<< Episode 2 | TOC | Episode 4 >>
This episode will detail the process of looking for a bioinformatics container in a web repository, inspecting it and using it.
Move in the directory relevant to this Episode:
cd bio-workshop-18/episode3_fastqc_container/
Imagine we want to run a bioinformatics application using a container, for instance FastQC for quality control of raw sequence data.
As mentioned in Episode 2, a container project of very good quality for bioinformatics is Biocontainers. There are two main Web registries that host images from Biocontainers:
- QUAY Hub :
quay.io/
prefix for the repository - Docker Hub : default with
docker
With the web browser, go to https://quay.io and use the search box on the top right to look for fastqc
;
if the search box is not visible, make the browser window wider and make sure you are using the Desktop version of the website.

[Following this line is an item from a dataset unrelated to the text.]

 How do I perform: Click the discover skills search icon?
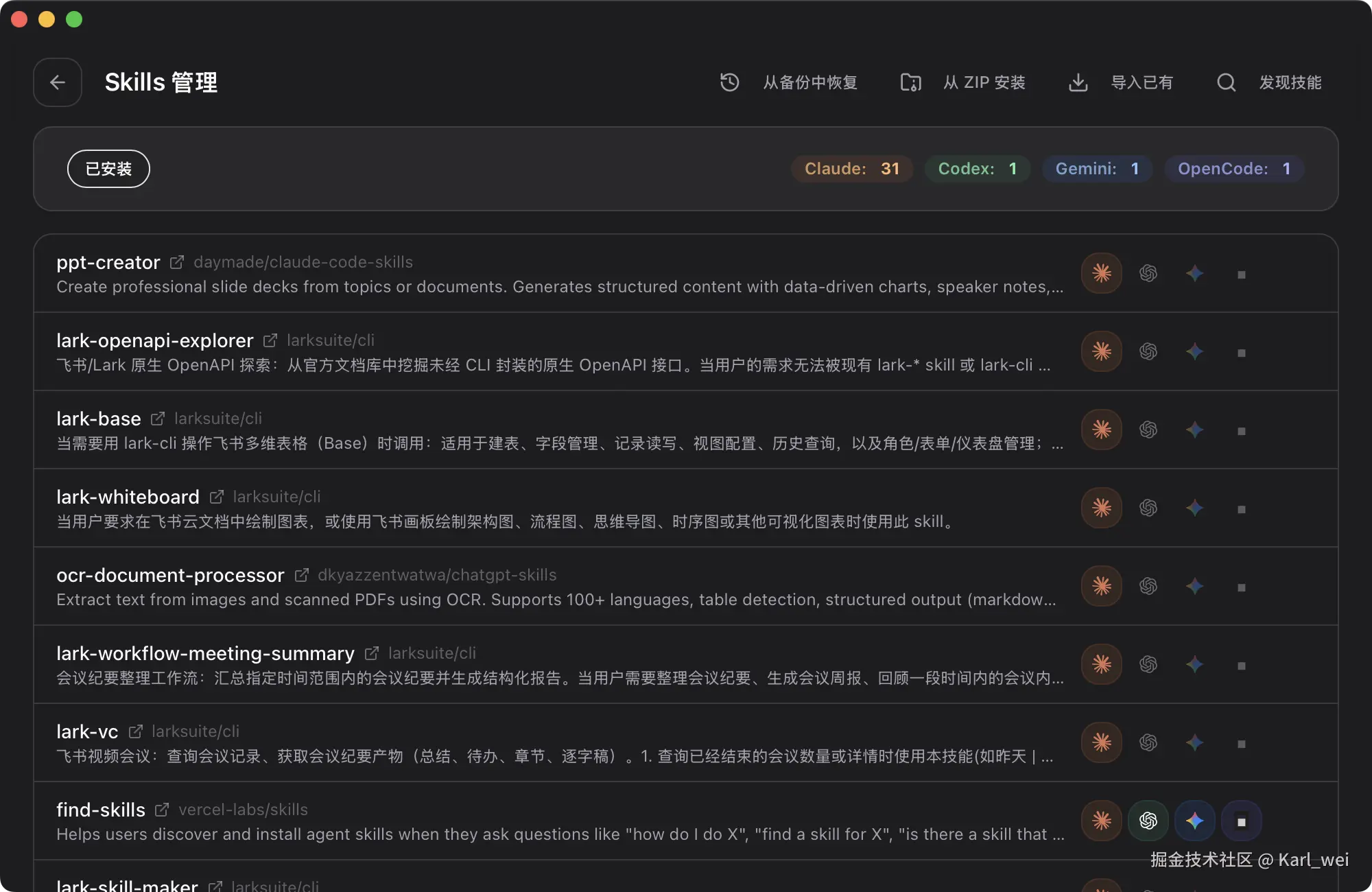pos(1226,82)
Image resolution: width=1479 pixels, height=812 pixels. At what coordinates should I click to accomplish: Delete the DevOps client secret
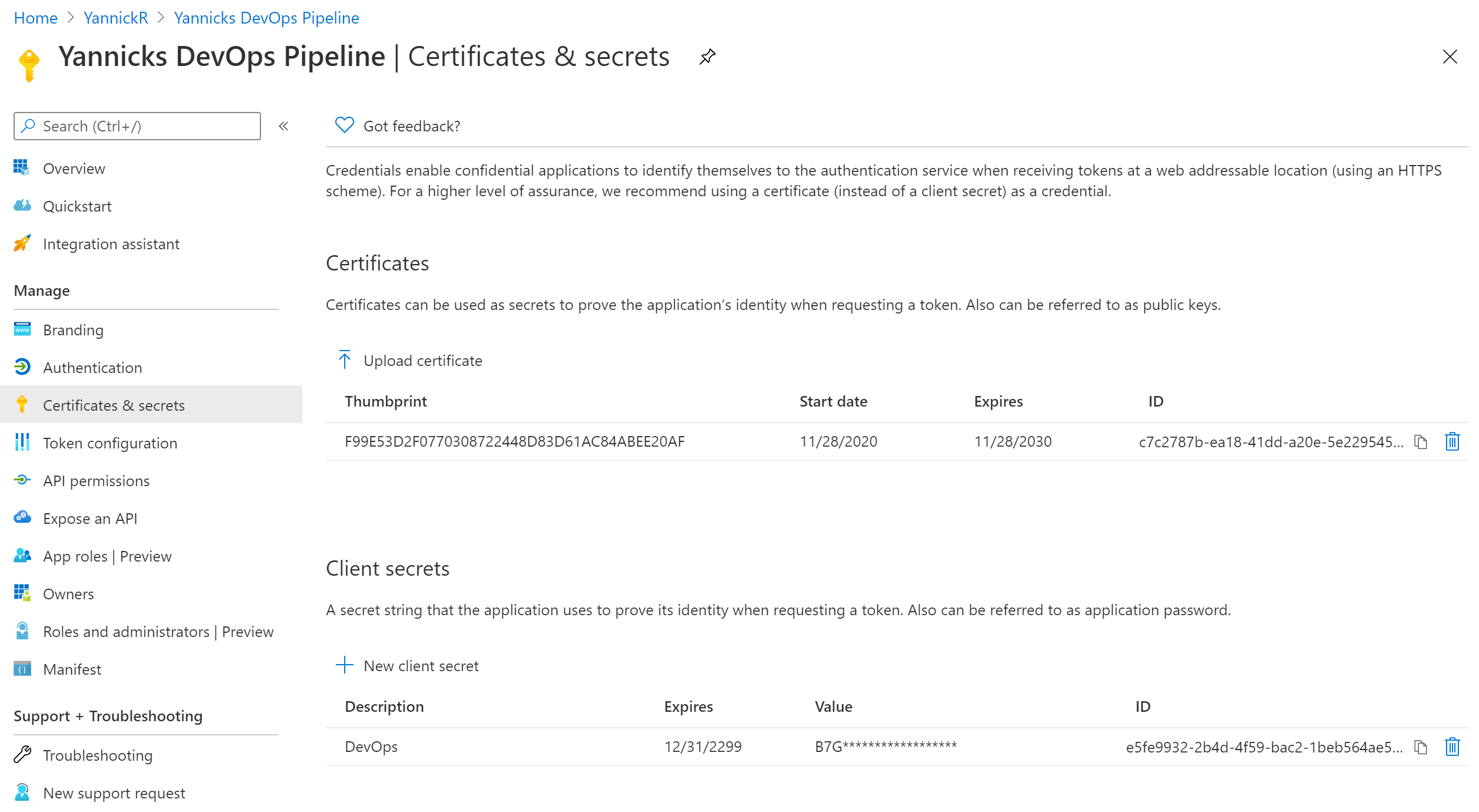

The first hit should be biocontainers/fastqc
. Click on the Tags button on the left to see a list of available versions.
At the time of writing, the most recent one has the tag 0.11.7--4
.
Now, let us go back to our terminal, and pull
the image we just identified on QUAY Hub:
docker pull quay.io/biocontainers/fastqc:0.11.7--4
Note how we had to specify all the ingredients for the repository: registry, author, package, tag.
Unlike in Docker Hub, in QUAY Hub there is usually no latest
tag in the repositories, so the tag name always needs
to be specified.
Also note that, during the Pawsey workshop, you might get messages saying Already exists
, with the pull taking a very short time.
This would happen because the container images were pre-loaded in the cloud virtual machines, to save time during the workshop.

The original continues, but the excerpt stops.